Asked whether anything was being done to address the challenge, Korie replied, “As far as I am concerned nothing for now. The only way out, if you want to know, is that they (the government) should increase the price of fuel a little to reduce the money spent on PMS subsidy.
“I know Nigerians will not be happy to hear this, but this is the only solution. They should increase the price of fuel a little so that the savings will enable the Central Bank of Nigeria to have enough foreign exchange.
“You and I know that we import everything now in Nigeria. Diesel is an imported product and it is fully deregulated. So the importers are not getting dollars at the official CBN rate to import diesel. Everybody is going to the black market to get dollars to import their products and so you expect the price of diesel to be high.”
Korie stated that if the government could bring down the rate at which it spends foreign exchange on PMS imports, this would will help other businessmen who import diesel to bring in products at low prices.

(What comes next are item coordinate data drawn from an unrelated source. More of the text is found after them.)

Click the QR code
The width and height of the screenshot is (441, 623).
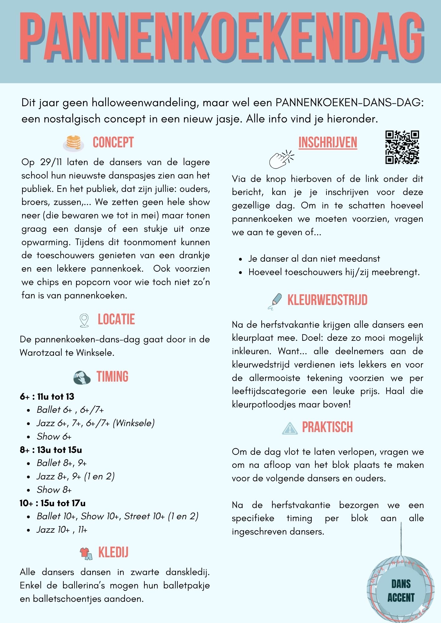[x=402, y=147]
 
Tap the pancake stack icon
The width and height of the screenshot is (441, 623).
[x=74, y=143]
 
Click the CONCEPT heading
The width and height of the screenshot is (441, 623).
[x=113, y=142]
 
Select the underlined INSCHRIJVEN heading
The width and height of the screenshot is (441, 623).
[x=327, y=142]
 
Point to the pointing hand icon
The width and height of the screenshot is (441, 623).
[x=281, y=159]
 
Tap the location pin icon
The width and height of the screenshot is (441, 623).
[x=84, y=320]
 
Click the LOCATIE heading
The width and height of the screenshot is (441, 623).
[x=116, y=320]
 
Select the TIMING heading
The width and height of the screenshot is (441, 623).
[x=112, y=377]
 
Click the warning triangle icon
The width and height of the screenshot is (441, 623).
[x=290, y=428]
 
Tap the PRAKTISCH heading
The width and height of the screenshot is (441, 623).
[x=327, y=427]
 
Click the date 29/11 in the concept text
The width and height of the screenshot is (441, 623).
[x=51, y=162]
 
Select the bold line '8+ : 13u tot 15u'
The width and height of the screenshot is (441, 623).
[x=51, y=450]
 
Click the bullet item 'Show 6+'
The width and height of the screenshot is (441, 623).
[x=54, y=436]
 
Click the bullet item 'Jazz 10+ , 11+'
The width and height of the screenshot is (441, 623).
[x=62, y=530]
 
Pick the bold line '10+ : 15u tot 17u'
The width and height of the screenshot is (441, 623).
[x=52, y=503]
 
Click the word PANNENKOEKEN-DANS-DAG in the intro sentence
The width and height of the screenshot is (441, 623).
[x=350, y=102]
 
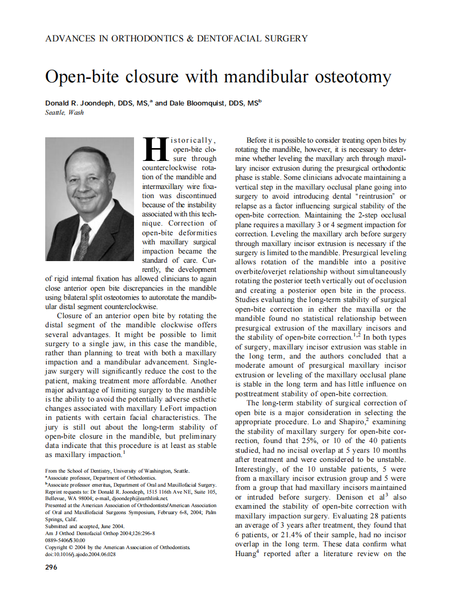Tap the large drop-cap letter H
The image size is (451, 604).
156,149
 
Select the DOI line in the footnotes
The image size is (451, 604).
80,554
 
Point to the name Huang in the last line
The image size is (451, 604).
248,554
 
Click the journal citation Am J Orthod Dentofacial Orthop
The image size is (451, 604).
86,533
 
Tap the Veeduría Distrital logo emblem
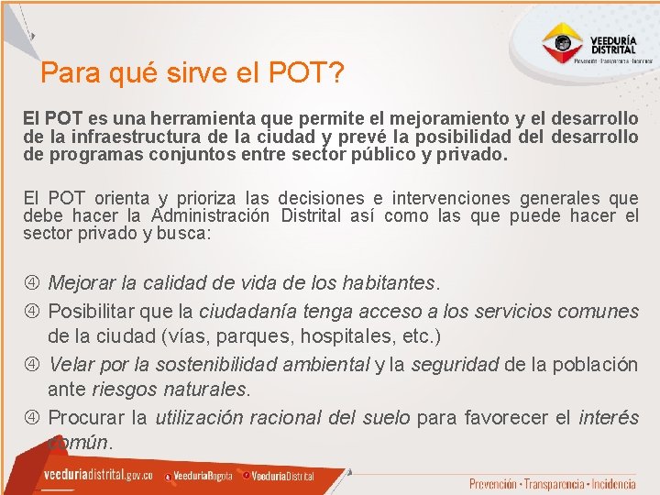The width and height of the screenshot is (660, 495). pos(561,42)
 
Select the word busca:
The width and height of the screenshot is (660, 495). pos(182,234)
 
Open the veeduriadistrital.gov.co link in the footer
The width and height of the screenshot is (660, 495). pos(98,476)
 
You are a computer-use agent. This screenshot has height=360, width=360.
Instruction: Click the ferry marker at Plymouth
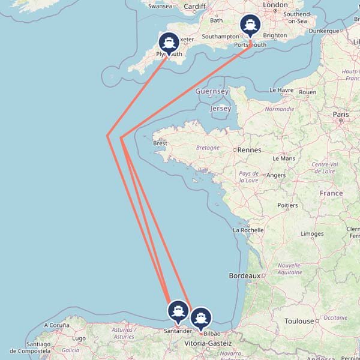pos(169,43)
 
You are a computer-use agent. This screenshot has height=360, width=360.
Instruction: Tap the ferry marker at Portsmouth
pos(250,25)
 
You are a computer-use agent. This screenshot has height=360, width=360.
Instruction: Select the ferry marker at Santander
pos(177,311)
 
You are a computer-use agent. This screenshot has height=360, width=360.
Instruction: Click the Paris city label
pos(341,114)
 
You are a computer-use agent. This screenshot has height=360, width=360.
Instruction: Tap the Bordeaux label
pos(244,276)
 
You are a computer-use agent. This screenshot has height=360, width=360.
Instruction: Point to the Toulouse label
pos(299,321)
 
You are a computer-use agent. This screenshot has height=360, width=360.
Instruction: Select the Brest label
pos(160,143)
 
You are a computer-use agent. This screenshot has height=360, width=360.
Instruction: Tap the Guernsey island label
pos(212,91)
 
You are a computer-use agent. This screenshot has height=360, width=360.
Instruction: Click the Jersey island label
pos(220,109)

So you need to increase fuel price a little in order to ensure that the dollars spent in importing petrol is reduced and there will be enough forex for importers of diesel and this will cut down the price of diesel.”
He also stated that this was the major reason why fuel queues had failed to clear in Abuja, as many filling stations lacked the funds to buy diesel at a high cost to run their trucks, transport petrol to the capital city and would still be made to sell PMS at N165/litre.

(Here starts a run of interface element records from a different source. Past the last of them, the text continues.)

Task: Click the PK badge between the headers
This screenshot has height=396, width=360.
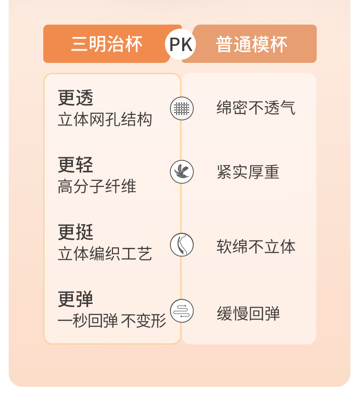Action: (180, 44)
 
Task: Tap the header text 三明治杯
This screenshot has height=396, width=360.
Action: (107, 44)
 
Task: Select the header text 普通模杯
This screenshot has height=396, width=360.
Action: (252, 44)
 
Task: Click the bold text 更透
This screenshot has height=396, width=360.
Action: (76, 98)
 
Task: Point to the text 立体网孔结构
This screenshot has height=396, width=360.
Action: (105, 119)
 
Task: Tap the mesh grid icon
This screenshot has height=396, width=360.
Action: (182, 108)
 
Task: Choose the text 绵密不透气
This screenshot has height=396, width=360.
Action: (256, 108)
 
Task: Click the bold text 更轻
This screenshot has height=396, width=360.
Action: (76, 165)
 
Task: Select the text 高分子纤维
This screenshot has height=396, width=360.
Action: (97, 186)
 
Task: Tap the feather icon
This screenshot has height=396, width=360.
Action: (182, 172)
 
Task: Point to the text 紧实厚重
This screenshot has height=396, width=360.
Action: (248, 172)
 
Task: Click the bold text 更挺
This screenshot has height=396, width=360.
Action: (76, 232)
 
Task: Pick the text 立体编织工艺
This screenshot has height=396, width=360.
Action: (105, 254)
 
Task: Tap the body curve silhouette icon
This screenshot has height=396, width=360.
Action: (182, 245)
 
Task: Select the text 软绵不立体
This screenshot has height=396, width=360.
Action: (256, 247)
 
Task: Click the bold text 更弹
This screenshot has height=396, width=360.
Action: (76, 299)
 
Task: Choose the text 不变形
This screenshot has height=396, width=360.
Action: (143, 321)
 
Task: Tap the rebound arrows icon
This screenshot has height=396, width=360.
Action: (182, 311)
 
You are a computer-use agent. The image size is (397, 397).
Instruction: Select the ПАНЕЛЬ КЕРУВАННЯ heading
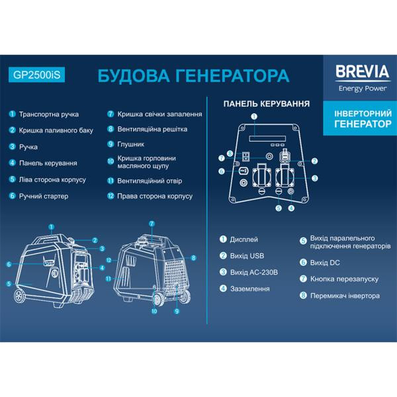267,104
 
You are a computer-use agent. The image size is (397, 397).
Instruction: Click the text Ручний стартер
44,196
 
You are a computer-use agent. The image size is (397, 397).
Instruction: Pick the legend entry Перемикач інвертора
345,295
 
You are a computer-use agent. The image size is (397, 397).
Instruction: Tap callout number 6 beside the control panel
222,171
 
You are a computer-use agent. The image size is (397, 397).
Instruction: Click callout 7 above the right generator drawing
151,223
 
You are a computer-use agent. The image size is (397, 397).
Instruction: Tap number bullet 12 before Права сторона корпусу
110,196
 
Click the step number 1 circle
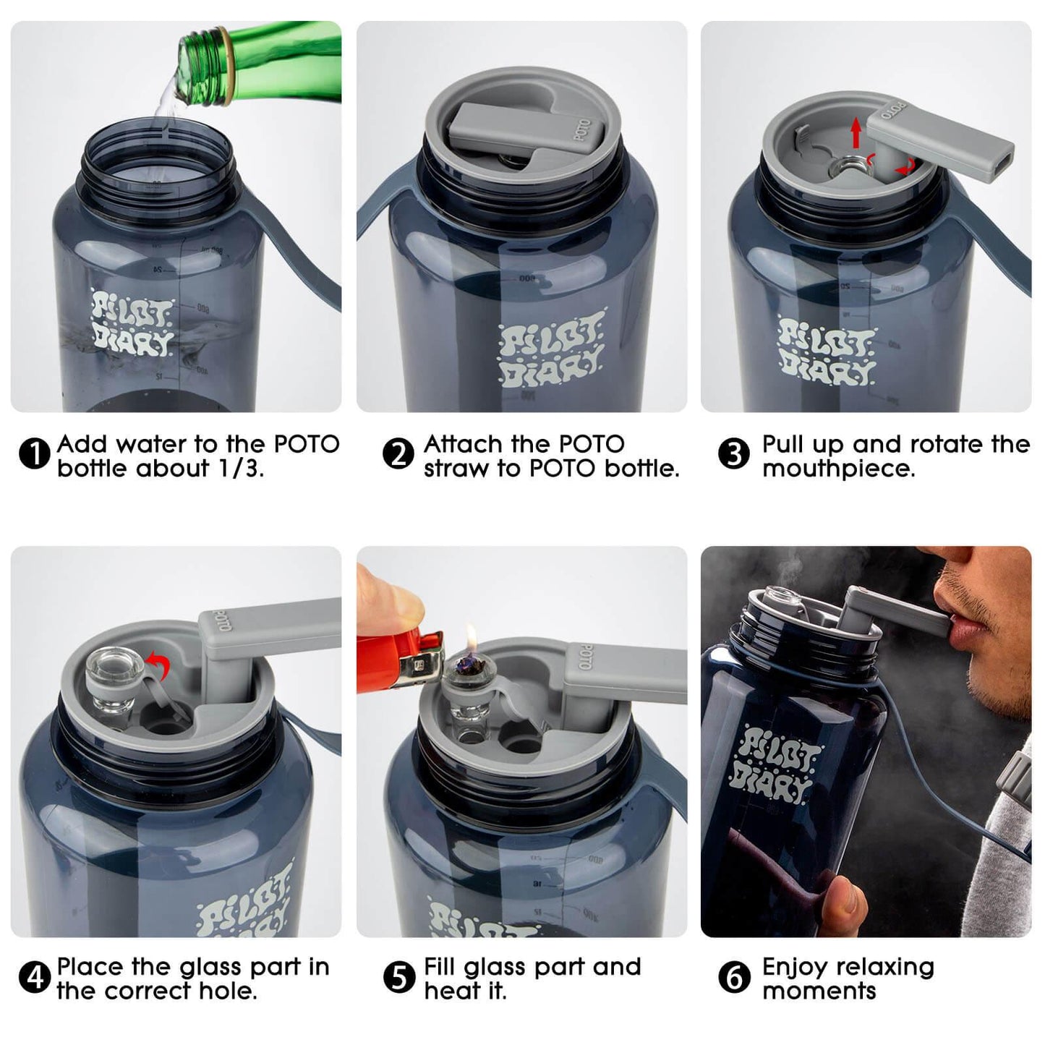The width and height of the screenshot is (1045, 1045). [x=33, y=456]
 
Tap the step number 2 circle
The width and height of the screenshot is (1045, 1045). [x=397, y=456]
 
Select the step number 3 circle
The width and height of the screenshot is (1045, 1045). [x=733, y=456]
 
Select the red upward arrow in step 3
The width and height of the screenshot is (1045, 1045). [x=856, y=133]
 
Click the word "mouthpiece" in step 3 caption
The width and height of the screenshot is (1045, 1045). [x=838, y=469]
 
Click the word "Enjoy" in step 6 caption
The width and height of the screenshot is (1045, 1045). [x=798, y=967]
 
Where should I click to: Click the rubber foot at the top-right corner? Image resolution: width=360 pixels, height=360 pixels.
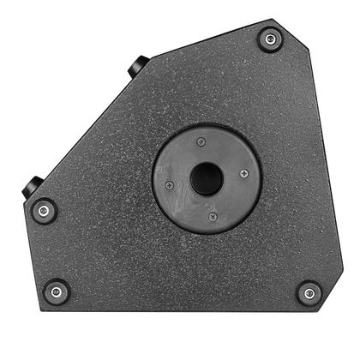click(270, 39)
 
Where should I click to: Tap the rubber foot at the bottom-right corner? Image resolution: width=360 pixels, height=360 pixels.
click(309, 293)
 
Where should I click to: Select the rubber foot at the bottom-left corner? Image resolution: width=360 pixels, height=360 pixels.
click(57, 291)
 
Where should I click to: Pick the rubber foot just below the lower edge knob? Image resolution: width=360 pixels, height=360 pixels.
click(43, 210)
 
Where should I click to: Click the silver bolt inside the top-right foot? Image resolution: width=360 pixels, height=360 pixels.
click(270, 39)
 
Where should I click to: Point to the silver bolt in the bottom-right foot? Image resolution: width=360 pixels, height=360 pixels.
click(309, 293)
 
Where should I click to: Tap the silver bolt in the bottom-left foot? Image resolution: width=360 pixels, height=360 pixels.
click(57, 291)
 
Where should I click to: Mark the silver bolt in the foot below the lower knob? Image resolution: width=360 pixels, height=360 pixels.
click(43, 210)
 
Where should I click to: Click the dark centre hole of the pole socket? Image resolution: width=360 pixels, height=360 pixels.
click(207, 179)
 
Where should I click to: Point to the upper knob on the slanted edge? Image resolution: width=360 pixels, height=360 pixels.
click(138, 66)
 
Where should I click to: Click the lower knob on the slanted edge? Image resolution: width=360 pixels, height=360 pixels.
click(34, 183)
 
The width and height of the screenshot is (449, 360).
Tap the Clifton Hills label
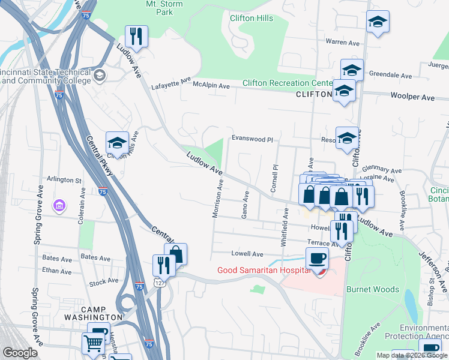(252, 19)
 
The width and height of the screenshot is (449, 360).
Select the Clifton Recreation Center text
(288, 83)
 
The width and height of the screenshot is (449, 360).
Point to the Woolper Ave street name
(412, 97)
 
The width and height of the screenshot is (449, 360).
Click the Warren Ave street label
(342, 42)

He explained that Lagos, Port Harcourt, Warri and other states closer to these areas had no queues because the three named cities had seaports and large depots for loading and distributing petroleum products.
Korie said, “The reason why you are having scarcity of petroleum products particularly in Abuja is as a result of the high cost of diesel. The price of diesel today in the market is N850/litre. You will also agree with me that the money being paid as bridging claims to transporters is not enough.
“The price is N850/litre and you are giving your driver 1,200 litres from Lagos to Abuja, if you do the calculation you will find out that the landing cost (for transporting the fuel) is about N40/litre.
“So if you add that to PMS, buying at the depot price and selling here, it is too high. So if your cost of bringing it in is at N40/litre and you bought it at N155/litre, when you add this you will get N195/litre. But you are to sell at N165/litre. So who will do that kind of business? It is already a loss-making business.”
Economic experts and operators in the oil sector had repeatedly called on the Federal Government to stop subsidising petrol in order to halt the humungous foreign exchange spent on its imports.
A former President, Association of National Accountants of Nigeria, Dr. Sam Nzekwe, told our correspondent that petrol subsidy was eating deep into the finances of Nigeria.
“Petrol subsidy is eating deep into our national treasury. It is affecting almost every aspect of the economy, because so much forex is used for its imports. It has to be stopped, but we must get our refineries working,” Nzekwe said.
Also, the Chief Executive Officer, Centre for the Promotion of Private Enterprise, Dr. Muda Yusuf, has also told our correspondent that subsidy in petrol should be cautiously and gradually removed based on its depleting effects on both federal and state governments’ revenue.
According to Nairametrics, Head of Oil Trader at Vitol warned that Europe imports half of its diesel from Russia and the other half from the Middle East, saying that shortfalls of diesel from Russian imports accounted for about 15 per cent of Europe’s consumption and that crude oil is refined there.